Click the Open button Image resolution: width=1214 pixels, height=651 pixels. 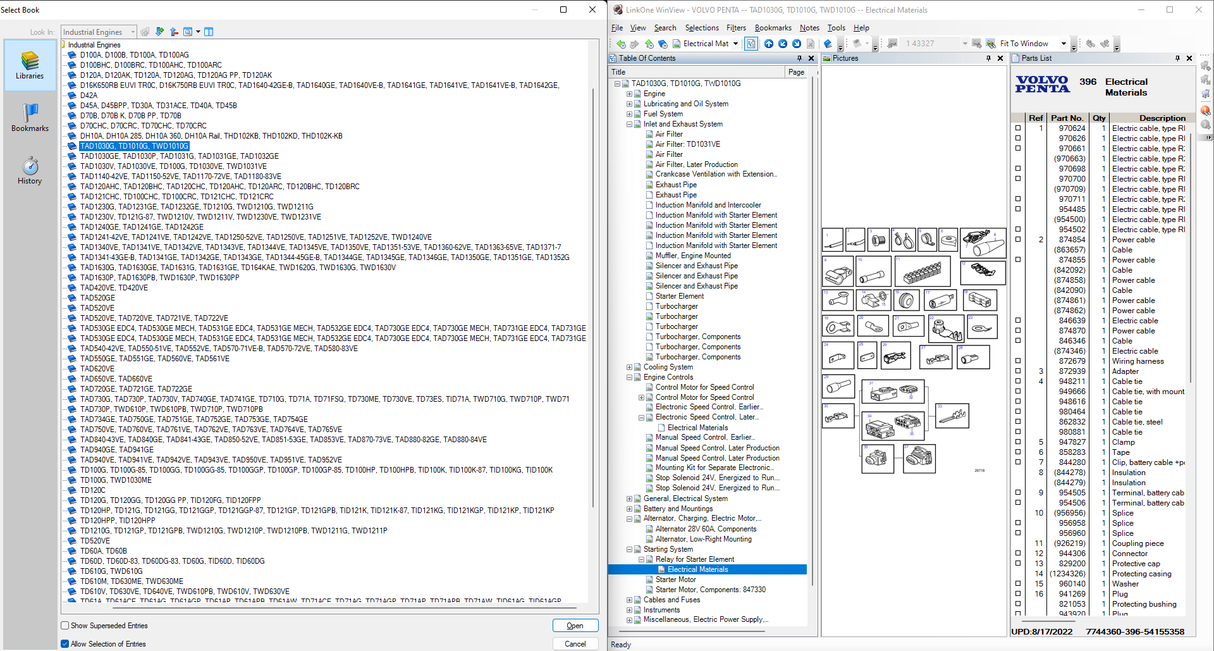point(575,625)
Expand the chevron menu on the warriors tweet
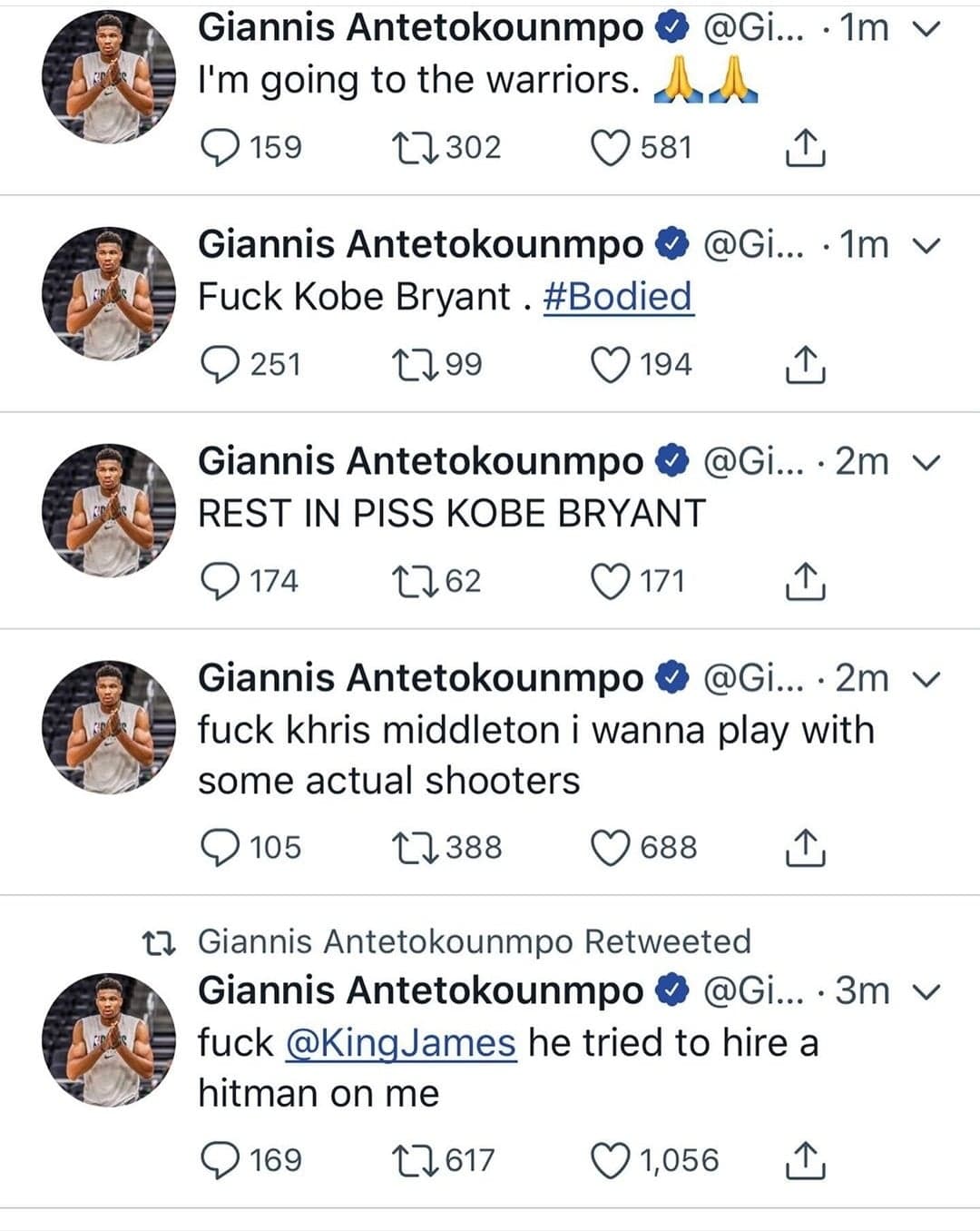980x1231 pixels. point(926,29)
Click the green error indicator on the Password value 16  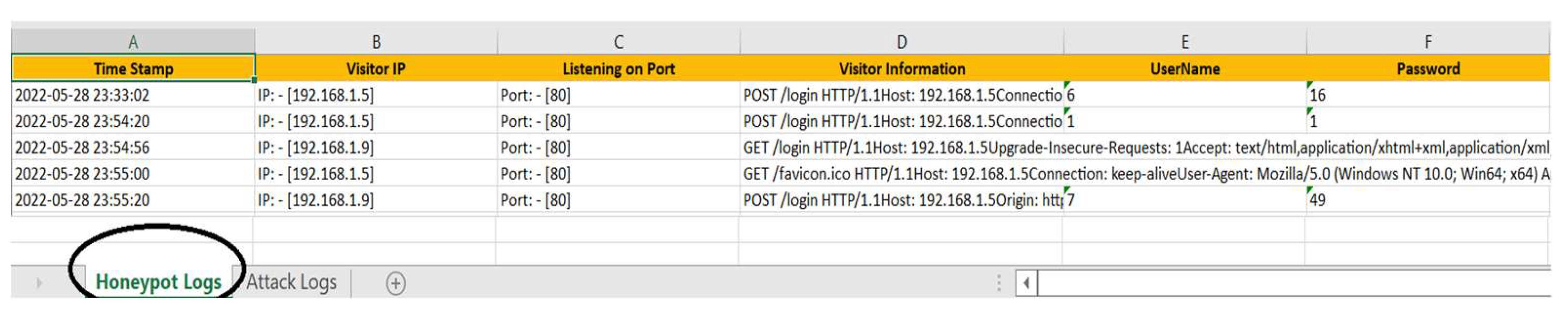point(1309,85)
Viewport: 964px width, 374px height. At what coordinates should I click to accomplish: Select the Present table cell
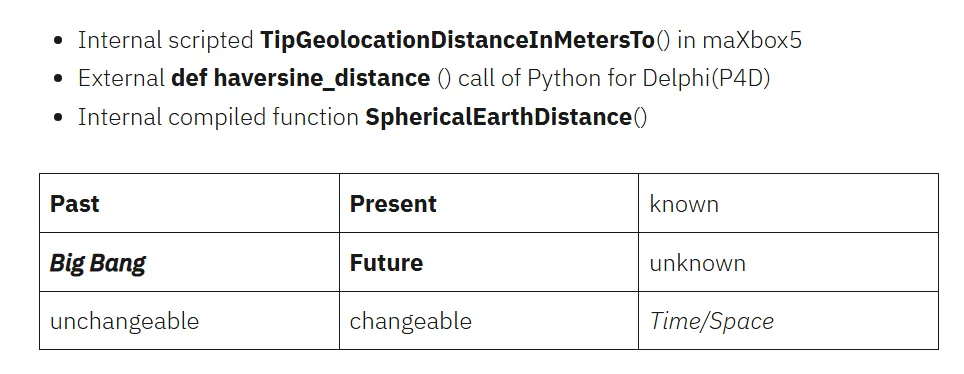coord(489,204)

* * * * * * * * *

* What needs to be done
Copy verbatim the span that opens at the line with "Viewport: 964px width, 374px" and closes at the final line of the listing. Do not carry over any pictures.

* Final answer
Viewport: 964px width, 374px height. At what coordinates should I click to accomplish: Select the Present table cell
coord(489,204)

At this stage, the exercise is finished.